Manfred holds back tears, he has not wept before his father since he was a small child. “They will kill you!” He looks away, rubs his moist eyes. “You will die unshriven.”
“For the salvation of my soul, I put my trust in the love of Our Saviour. Not in this pack of cassocked jackals.”
† † †
Some fools were trying to make light of fate, their skulls grinning in firelight, spitting out jokes which failed to spark. But most sat grimly in the gloaming of the flames, searching for the words to say to tease out clemency from their Judges’ hearts. Conversations were clandestine, whispered, quieter than the spitting of the damp firewood. But urgent; the whisper of confession, the hiss of conspiracy.
Manfred, sleepless again, wanders around, joining familiar faces, faces he knows from the streets, from the river trade. Everyone is asking questions; whose names should I name, what should I say when the Judge asks my confession?
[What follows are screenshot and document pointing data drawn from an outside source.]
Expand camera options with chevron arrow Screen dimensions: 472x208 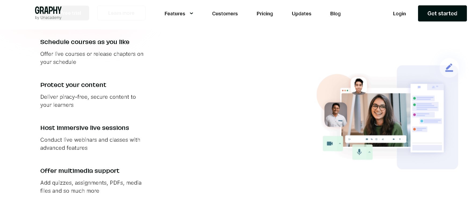340,144
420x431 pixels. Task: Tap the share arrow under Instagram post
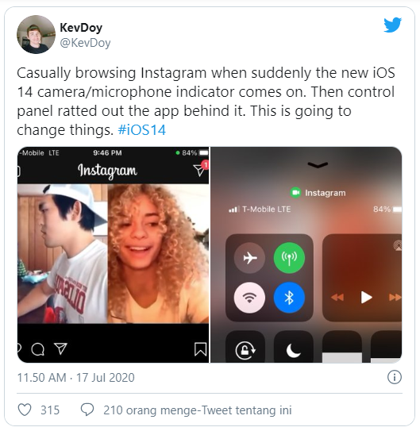pyautogui.click(x=61, y=348)
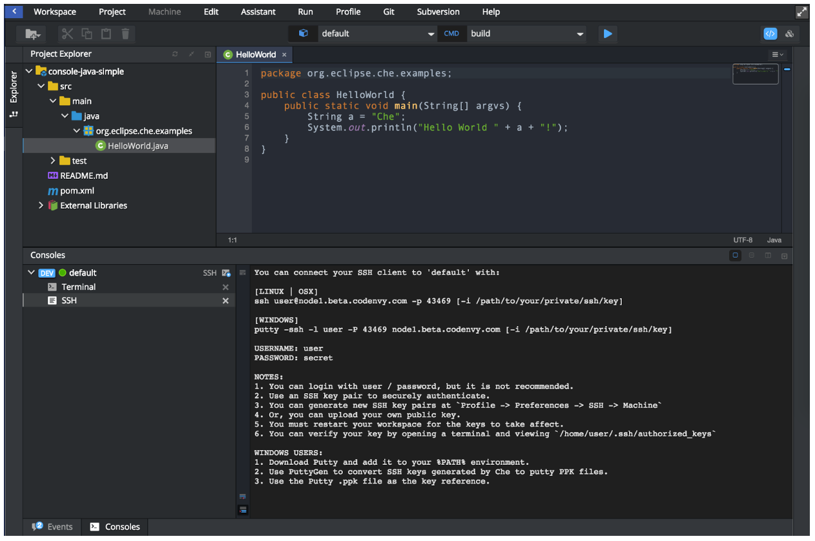Click the refresh icon in Project Explorer header

[x=175, y=54]
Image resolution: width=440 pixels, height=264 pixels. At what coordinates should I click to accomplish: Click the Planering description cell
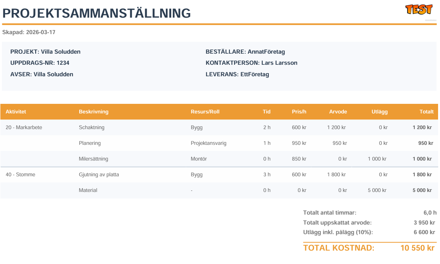[90, 143]
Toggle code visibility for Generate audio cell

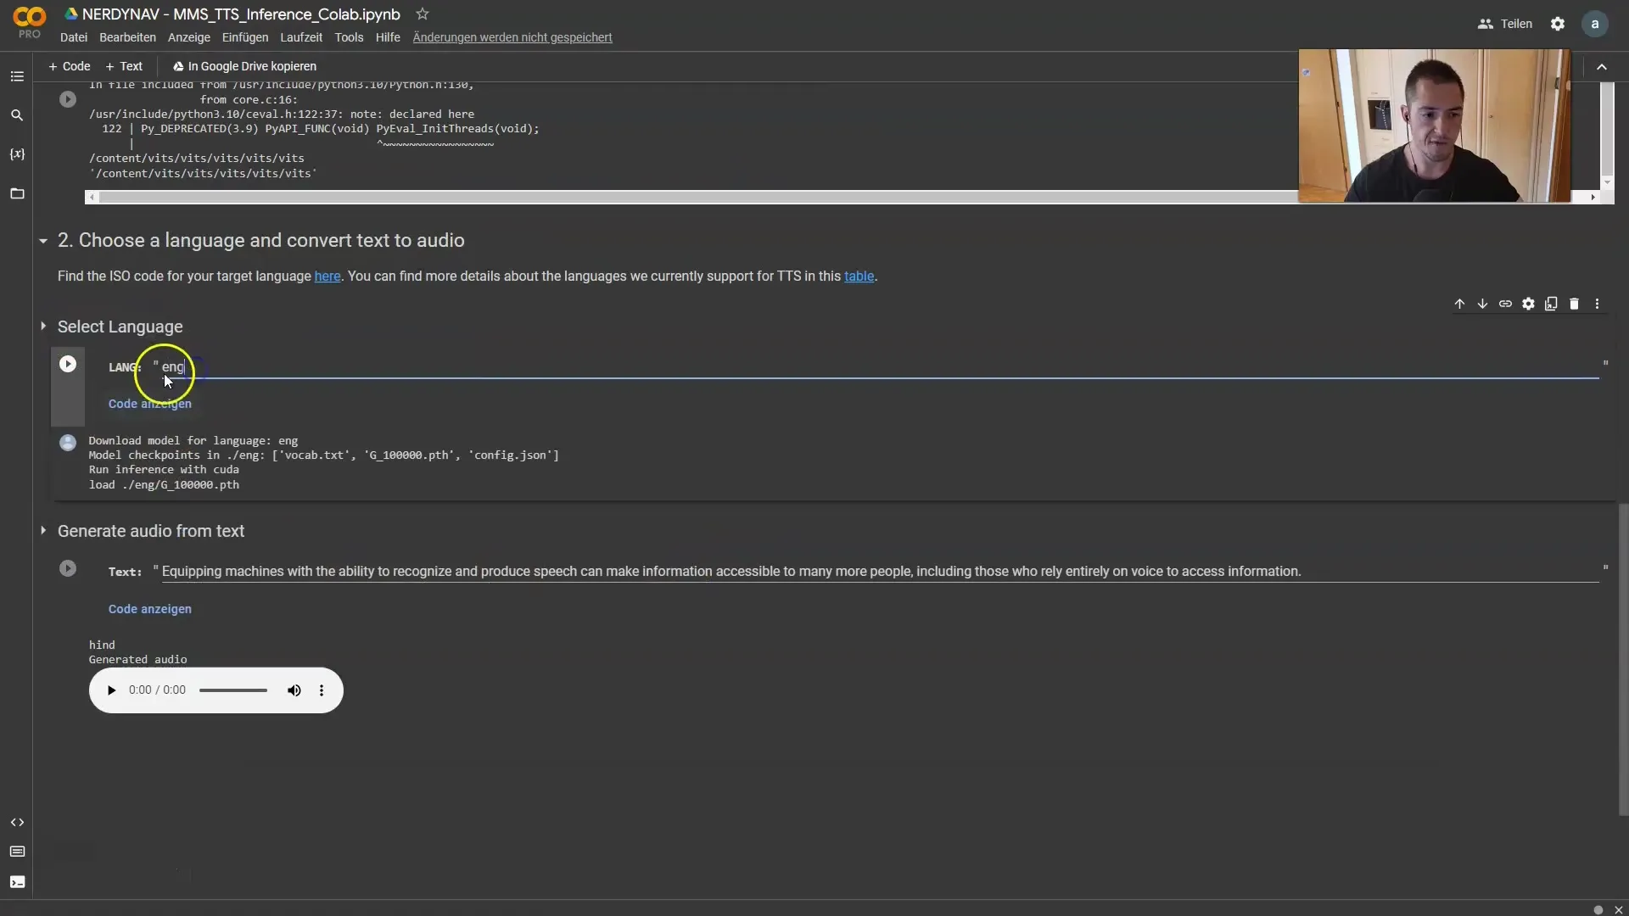148,607
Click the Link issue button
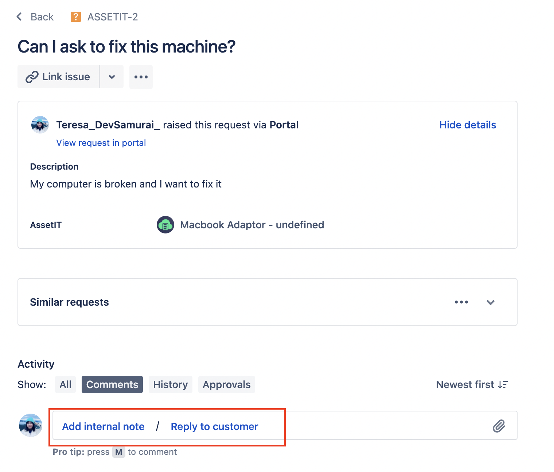The height and width of the screenshot is (472, 554). pyautogui.click(x=58, y=77)
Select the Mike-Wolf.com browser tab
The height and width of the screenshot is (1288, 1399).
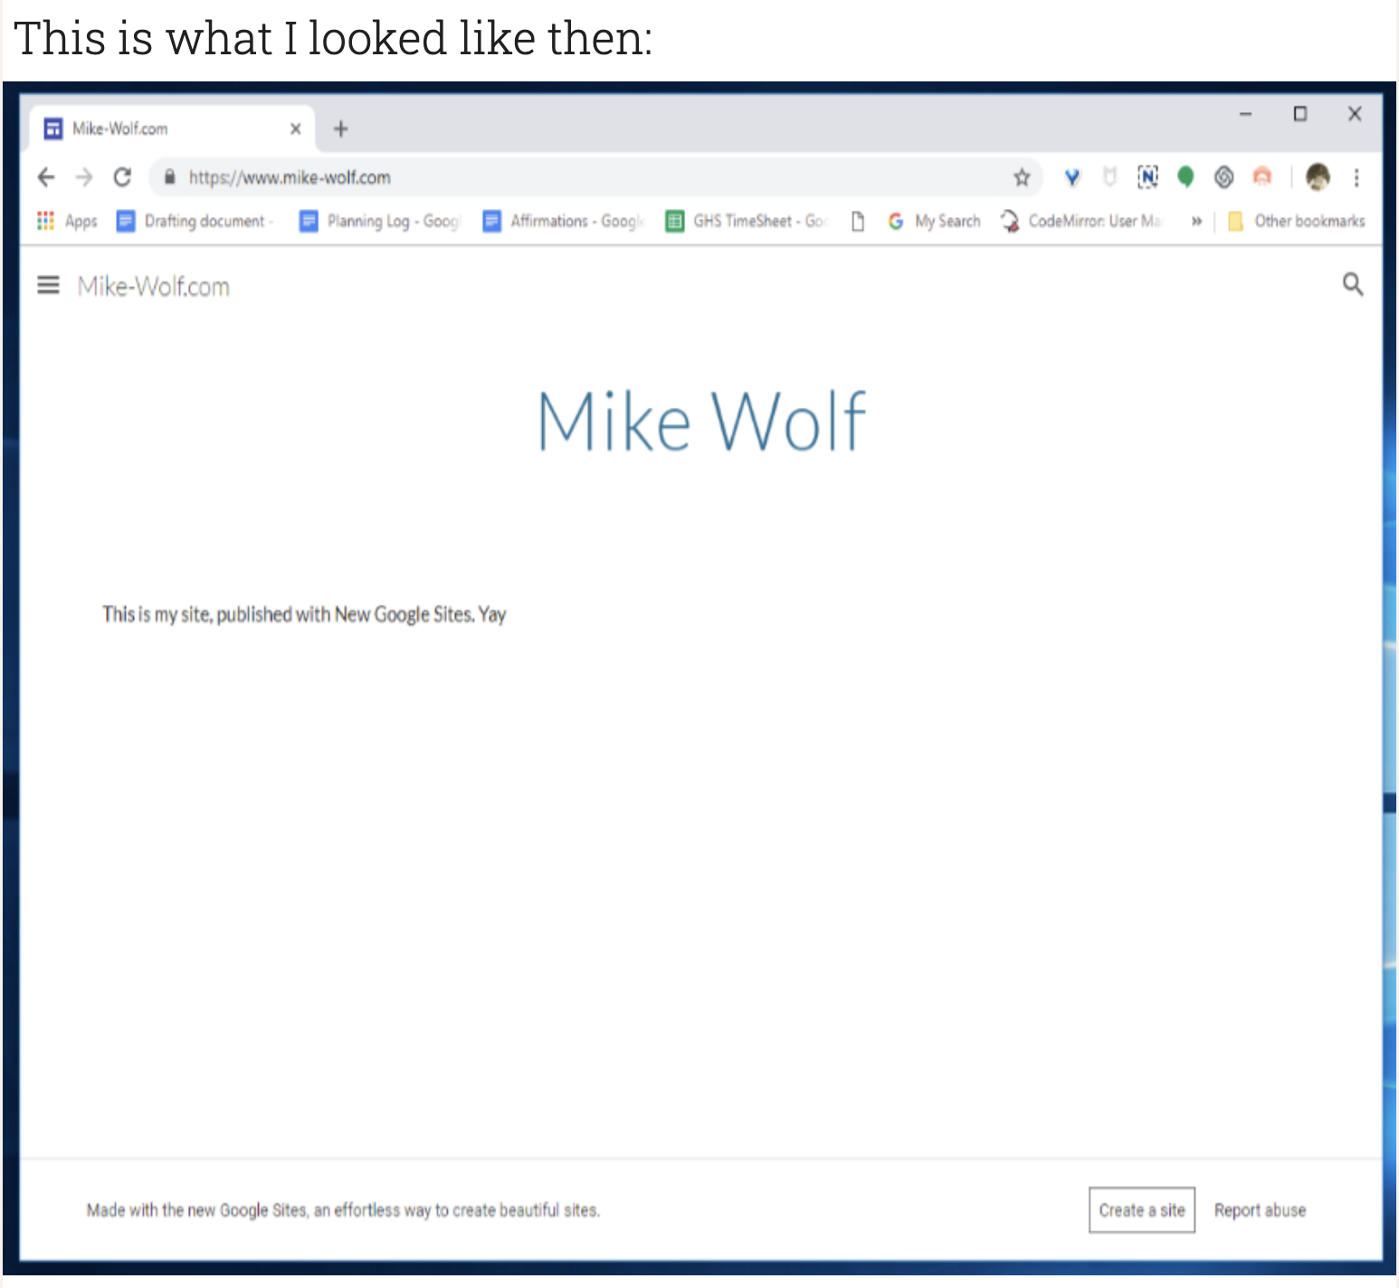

“Say you met in a barn at dusk, and it was dark, and there were many people there, and they closed the doors and then their priest said some things you didn’t understand, and then candles were lit, and the big Black Cat came, the size of a dog, and danced with everyone. And say that you danced with the Cat and kissed his arsehole with your lips, and kissed the other Brethren there, and danced in the darkness.”
“Won’t they ask for more?”
“Yes, for some details.”
“And?”
“You make those up. Then they will ask who else was there.”
“And what shall I say?”
“Say it was dark and difficult to see, and then name names of a few people who have already died or been shorn.”
Others rocked back and forwards, clutching their knees, thinking and thinking again . . . trying to work out why they were there. “I think I know who did it. I think I know.” It was their neighbour who always hated them, the neighbour who wanted their land, it was their half-brother who wanted their inheritance, it was a business rival, it was the priest who was in love with their wife . . .
And he sat too, by the embers of a fire, leaning on the stone of the castle wall, wrapped in his oily sheepskin. And in the white and ora
nge flames, he saw two faces, one of Love and one of Hate. His young, pretty wife Grete, with whom he had had such short but joyful times. And the wooden carving of the Virgin he’d seen in Honau, blackening and blistering in the heretics’ bonfire.
† † †
Father wakes him around dawn. No message has come from Bishop or Chapter.
“Listen my boy,” he says, sitting down next to him. “When these great Lords in the Cathedral Chapter, these von Zaberns and von Diezes and von Moders, when they let good Christian citizens of Hagenburg burn to death, then our city is at War, do you understand? Someone, somehow, some way, has to show the Lords of the Church that they cannot do just as they please with us. It is we who pay the taxes that keep them in wine and ermine. It is our money that builds their Cathedral. Do you hear me?”
Manfred nods, “Father I hear you.” Then Manfred’s name is called from the keep doorway—it is time for his interrogation. He kisses his Father’s hand and stands. His Father looks up at him. “Good luck, my boy. I’ll be waiting for you.”